MARÉ - Pesquisa feita revela avaliação negativa sobre ocupação



Para 69%, sensação de segurança não aumentou após ação do Exército


Entre abril de 2014 e junho de 2015, mais de 3 mil homens das Forças Armadas ocuparam 15 das 16 favelas do Complexo da Maré, preparando o terreno para a instalação de uma Unidade de Polícia Pacificadora (UPP) na região. Passados quase dois anos do fim da operação, nenhuma UPP foi criada, e os números da violência subiram. Uma pesquisa inédita divulgada pela ONG Redes da Maré mostra ainda que a sensação de segurança não aumentou, na opinião de 69,2% dos moradores entrevistados.

Segundo a ONG, somente nos primeiros três meses deste ano, ocorreram 13 mortes no complexo, contra 33 registradas em todo o ano passado. Para pedir o fim da escalada de violência, moradores e entidades estão convocando a população para um grande ato em defesa da paz, a Marcha contra a Violência na Maré, na próxima quarta-feira, às 13h, na Praça do Parque União.

Para Eliana Sousa Silva, diretora da Redes da Maré e coordenadora do estudo, o encontro vai servir para mostrar que as estratégias de ocupação precisam ser revistas e debatidas.

— As comparações com 2016 não deixam dúvidas. Os alunos já ficaram 11 dias sem aulas este ano por causa de confrontos, enquanto que, em 2016, foram 28 dias. Os postos de saúde fecharam as portas por 17 dias, contra 20 em todo o ano passado — diz Eliana, doutora em Serviço Social. — A ocupação das Forças Armadas, durante 15 meses, custou R$ 600 milhões. Enquanto isso, em seis anos, foram investidos R$ 303,6 milhões em projetos sociais pela prefeitura.

O evento de quarta, organizado pelo Fórum Basta de Violência, da própria Maré, ganhou a adesão de famosos. As atrizes Patrícia Pillar e Maria Luiza Mendonça, os artistas plásticos Adriana Varejão e Luiz Zerbini e o empresário e estilista Oskar Metsavaht já declararam apoio. As atrizes Carolina Ferraz, Camila Pitanga e Cissa Guimarães confirmaram presença.

— A violência é uma epidemia que mata todos nós, direta ou indiretamente — disse Cissa Guimarães. — Precisamos nos curar!
O artista plástico José Bechara espera grande engajamento:
— São ações que nos lembram do direito de sermos uma sociedade solidária e boa.

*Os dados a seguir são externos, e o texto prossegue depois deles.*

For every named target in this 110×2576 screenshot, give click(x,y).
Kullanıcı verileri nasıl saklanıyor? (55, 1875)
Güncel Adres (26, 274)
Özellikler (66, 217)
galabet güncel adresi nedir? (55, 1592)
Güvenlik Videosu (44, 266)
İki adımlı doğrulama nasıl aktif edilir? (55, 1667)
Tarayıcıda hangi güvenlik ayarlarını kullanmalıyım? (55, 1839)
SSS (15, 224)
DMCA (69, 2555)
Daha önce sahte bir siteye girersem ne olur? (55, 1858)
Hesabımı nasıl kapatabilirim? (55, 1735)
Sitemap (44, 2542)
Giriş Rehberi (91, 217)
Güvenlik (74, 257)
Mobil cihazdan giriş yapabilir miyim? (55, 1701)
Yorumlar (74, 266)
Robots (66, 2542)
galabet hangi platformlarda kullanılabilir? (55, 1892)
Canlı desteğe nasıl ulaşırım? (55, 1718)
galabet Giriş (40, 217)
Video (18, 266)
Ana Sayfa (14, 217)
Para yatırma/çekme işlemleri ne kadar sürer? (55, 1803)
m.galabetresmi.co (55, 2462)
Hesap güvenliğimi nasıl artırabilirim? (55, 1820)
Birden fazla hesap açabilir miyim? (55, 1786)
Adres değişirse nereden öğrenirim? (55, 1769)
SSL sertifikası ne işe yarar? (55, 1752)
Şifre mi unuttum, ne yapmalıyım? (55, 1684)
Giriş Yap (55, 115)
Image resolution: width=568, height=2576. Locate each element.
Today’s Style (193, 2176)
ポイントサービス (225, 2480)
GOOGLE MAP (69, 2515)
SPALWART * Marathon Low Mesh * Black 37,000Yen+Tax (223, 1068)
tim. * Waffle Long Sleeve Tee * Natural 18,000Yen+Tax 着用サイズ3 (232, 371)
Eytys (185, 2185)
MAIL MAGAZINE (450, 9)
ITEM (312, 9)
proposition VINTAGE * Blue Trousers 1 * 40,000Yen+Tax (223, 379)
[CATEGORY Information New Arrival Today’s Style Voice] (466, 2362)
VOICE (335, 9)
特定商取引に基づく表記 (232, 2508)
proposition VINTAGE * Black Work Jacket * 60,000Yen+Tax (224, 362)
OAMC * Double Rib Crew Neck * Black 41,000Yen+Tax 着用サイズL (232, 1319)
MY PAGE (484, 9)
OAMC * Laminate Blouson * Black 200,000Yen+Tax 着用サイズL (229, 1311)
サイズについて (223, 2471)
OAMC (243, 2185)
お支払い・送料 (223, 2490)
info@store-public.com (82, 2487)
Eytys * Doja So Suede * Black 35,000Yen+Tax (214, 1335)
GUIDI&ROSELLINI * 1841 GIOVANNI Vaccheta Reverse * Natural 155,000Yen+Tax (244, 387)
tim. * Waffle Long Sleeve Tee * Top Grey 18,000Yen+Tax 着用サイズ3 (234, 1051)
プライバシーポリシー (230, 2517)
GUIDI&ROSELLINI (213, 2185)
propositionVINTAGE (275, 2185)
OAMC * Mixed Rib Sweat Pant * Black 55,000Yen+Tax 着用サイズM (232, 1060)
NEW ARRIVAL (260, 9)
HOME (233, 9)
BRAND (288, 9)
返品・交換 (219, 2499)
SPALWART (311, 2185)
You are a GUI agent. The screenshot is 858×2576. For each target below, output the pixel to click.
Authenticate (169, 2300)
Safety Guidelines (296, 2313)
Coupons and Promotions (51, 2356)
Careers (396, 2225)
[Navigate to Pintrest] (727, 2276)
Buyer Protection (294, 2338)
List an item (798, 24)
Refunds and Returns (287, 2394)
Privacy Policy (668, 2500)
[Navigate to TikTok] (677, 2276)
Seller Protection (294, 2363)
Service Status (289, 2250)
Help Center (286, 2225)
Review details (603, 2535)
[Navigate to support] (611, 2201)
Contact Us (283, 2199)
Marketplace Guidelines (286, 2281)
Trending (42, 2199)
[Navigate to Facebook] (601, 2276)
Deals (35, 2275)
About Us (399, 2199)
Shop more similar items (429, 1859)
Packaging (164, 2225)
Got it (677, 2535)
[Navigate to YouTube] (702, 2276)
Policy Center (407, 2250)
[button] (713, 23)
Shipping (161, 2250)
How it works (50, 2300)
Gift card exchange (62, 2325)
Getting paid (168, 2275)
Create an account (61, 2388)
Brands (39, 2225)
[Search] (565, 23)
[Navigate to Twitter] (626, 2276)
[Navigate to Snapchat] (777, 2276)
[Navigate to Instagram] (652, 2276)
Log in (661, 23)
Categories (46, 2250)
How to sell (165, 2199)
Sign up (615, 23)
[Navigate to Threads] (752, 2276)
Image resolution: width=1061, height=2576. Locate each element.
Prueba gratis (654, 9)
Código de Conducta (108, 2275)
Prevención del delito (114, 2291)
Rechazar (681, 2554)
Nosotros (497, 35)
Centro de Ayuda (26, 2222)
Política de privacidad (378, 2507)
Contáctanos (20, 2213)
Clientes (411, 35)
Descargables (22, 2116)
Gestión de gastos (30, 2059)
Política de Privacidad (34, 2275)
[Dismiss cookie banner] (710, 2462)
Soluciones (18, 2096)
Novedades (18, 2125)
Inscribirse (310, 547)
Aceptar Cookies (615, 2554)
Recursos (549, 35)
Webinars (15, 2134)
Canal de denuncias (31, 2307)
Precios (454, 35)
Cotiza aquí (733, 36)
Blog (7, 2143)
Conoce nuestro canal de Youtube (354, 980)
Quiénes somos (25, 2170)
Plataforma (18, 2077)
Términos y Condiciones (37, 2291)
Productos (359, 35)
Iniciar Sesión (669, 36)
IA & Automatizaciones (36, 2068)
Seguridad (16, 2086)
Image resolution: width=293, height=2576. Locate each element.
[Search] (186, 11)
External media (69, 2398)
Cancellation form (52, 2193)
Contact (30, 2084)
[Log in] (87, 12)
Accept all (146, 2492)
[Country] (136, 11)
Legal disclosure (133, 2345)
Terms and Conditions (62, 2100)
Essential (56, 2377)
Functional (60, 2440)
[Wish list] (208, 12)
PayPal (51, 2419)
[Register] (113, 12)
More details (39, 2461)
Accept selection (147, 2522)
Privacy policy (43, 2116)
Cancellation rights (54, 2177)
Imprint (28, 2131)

Esta semana, a Redes da Maré vai divulgar todos os dados da pesquisa “Percepção de moradores sobre a ocupação das Forças Armadas na Maré”. Realizado com o Peoples Palace Projects, da Queen Mary University of London, e com o apoio do Newton Fund, o estudo foi feito entre fevereiro e setembro de 2015. Foram entrevistados mil moradores, entre 18 e 69 anos, nas 15 favelas ocupadas pelo Exército (responsável por 80% do efetivo).

— No começo, os moradores acreditaram na ocupação, mas, no final, a maioria começou a não ver diferença entre o comportamento do Exército e o da polícia — resume Eliana.

Segundo a pesquisa, 34% dos entrevistados foram submetidos a revistas, 21,6% viram algum confronto violento entre soldados e criminosos e 8,7% tiveram a residência inspecionada. O estudo revela ainda que menos de um quarto considerou a ocupação ótima (4%) ou boa (19,9%), enquanto 75,3% a avaliaram como regular (49,5%), ruim (11,9%) ou péssima (13,9%).

RELATO DE BALEADO 

A pesquisa, transformada um livro, traz o relato de Vitor Santiago Borges, de 31 anos, que ficou paraplégico depois de ser baleado por soldados do Exército, em fevereiro de 2015. Ele conta que voltava da Vila do João de carro com amigos, de madrugada, quando o veículo em que estavam foi alvo de vários tiros, numa rua deserta.

O carro já tinha passado por uma revista. Vitor foi atingido nas costas e em uma das pernas. Pai de uma menina de 4 anos, ele diz que ficou em coma, passou 98 dias internado no Hospital Getúlio Vargas e um ano em cima de uma cama, na favela, sem receber assistência. Ele luta por uma indenização da União.

— Cansei de passar pelos militares nas esquinas e incentivar minha filha a acenar para eles. O Exército veio com ideias ótimas, de projetos sociais, de administração, mas fiquei completamente frustrado. O cara que acreditava agora está na cama, sem andar, por causa dos soldados — lamentou Vitor, que foi do Corpo de Dança da Maré.

O Comando Militar do Leste afirmou, em nota, que o processo está na Justiça Militar e que Vitor e sua família “receberam apoio médico, psicológico e de assistência social”, além de medicamentos. O carro foi alvejado, diz o CML, em defesa da tropa.